• _Records provided_
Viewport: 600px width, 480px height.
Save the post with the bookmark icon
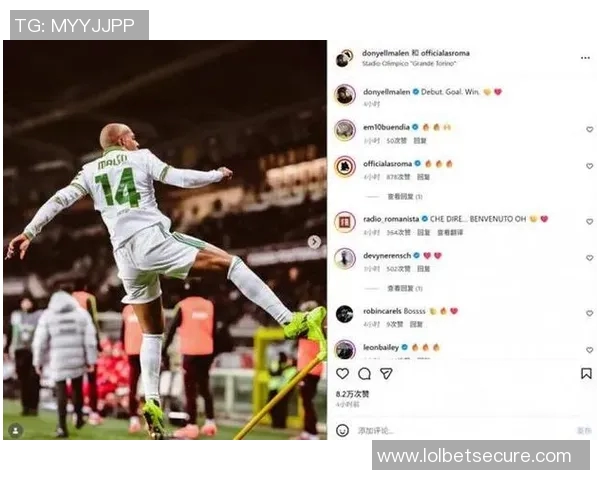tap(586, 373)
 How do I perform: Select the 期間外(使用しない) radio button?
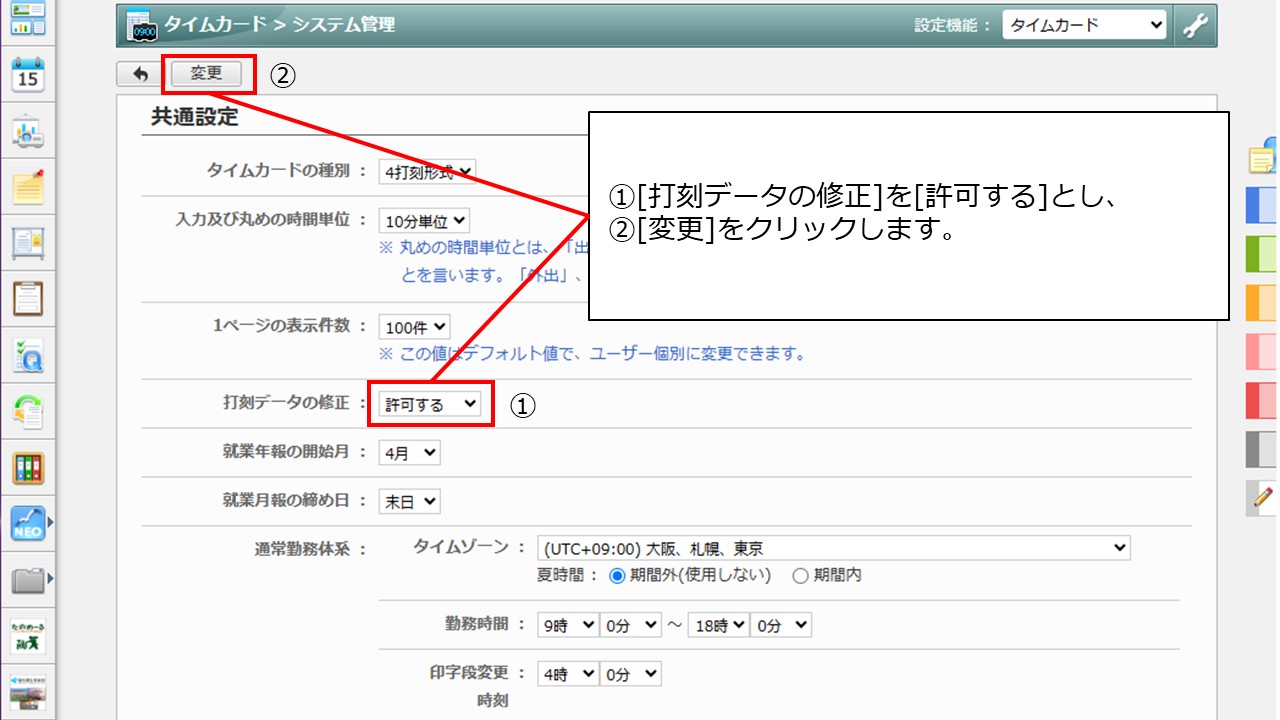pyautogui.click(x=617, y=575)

• _Written exercise_
Reproduce every line of the material above, requests included, with each coordinate in the answers multiplied by 1.9 and rounded to the nearest whole number, halves rounded up. Omit the pictures from your response.

• _Response to this task_
Viewport: 600px width, 480px height.
Save the post with the bookmark icon
tap(1113, 709)
 How do I perform: Select the 期間外(使用しない) radio button?
pyautogui.click(x=1172, y=1093)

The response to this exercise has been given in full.